> _RECORDED INFORMATION_:
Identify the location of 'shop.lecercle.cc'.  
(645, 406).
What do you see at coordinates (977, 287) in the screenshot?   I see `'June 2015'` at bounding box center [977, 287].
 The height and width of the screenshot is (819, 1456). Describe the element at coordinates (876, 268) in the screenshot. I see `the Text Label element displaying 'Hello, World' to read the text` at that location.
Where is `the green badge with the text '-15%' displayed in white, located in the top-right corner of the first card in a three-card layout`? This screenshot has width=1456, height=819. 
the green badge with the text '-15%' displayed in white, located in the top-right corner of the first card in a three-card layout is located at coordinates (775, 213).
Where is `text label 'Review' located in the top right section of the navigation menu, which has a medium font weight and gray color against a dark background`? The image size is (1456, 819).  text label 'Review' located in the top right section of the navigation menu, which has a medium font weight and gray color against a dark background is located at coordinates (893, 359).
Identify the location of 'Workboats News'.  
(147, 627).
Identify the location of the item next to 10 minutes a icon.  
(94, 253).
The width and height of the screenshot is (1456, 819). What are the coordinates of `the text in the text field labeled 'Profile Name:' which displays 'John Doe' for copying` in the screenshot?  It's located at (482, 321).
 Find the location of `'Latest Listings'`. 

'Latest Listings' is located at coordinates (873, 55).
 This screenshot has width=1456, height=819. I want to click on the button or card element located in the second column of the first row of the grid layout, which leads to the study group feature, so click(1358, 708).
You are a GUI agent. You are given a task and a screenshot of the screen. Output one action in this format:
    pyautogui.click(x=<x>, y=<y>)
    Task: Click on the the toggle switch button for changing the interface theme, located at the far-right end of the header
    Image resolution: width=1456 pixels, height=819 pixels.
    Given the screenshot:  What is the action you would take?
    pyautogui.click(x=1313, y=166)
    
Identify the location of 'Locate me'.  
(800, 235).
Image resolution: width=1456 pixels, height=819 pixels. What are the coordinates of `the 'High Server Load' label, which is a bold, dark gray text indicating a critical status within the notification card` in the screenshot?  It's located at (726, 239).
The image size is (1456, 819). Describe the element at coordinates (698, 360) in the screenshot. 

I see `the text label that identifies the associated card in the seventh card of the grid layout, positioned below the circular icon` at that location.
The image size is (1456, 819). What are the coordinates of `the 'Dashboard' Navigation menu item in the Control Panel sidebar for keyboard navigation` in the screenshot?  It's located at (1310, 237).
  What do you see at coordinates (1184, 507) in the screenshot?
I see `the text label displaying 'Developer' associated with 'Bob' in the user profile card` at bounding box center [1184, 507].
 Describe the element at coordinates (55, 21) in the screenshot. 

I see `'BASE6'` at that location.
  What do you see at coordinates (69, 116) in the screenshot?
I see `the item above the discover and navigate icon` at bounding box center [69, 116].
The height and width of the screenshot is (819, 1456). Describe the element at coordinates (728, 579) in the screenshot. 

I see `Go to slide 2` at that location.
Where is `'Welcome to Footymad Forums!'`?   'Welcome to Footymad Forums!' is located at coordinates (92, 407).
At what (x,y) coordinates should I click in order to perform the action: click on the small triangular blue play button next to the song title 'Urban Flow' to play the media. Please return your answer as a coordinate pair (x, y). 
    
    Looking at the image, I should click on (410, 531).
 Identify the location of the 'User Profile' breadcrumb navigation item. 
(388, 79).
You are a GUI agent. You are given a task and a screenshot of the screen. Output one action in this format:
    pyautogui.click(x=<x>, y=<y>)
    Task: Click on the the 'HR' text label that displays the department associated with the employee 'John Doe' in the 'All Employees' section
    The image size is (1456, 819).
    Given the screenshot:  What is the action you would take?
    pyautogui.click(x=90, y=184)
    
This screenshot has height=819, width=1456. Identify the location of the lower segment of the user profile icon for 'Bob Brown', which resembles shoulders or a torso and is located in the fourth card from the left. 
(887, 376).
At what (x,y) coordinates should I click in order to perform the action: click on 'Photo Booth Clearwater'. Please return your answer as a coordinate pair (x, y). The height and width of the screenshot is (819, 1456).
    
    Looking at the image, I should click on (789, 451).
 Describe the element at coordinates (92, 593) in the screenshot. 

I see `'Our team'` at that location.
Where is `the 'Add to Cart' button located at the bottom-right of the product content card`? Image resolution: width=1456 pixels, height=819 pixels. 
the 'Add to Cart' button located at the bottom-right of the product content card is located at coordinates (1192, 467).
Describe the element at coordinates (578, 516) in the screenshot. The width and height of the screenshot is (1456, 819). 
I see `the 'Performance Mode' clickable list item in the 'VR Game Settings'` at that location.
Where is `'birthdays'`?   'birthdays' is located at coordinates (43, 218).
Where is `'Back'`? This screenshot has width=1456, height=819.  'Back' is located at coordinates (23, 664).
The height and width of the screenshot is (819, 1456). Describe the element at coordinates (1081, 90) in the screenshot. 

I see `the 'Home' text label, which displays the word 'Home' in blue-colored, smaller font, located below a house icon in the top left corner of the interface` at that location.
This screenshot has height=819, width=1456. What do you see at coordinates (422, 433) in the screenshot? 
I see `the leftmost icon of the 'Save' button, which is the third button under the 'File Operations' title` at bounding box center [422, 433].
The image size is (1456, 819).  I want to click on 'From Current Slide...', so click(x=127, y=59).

> _TASK DETAILS_: Replace "Identify" with "Locate" in the material starting at its first line and ending at the line containing "coordinates (876, 268)", keep everything else unchanged, and return only those lines.

> _COMPLETED TASK_:
Locate the location of 'shop.lecercle.cc'.  
(645, 406).
What do you see at coordinates (977, 287) in the screenshot?   I see `'June 2015'` at bounding box center [977, 287].
 The height and width of the screenshot is (819, 1456). Describe the element at coordinates (876, 268) in the screenshot. I see `the Text Label element displaying 'Hello, World' to read the text` at that location.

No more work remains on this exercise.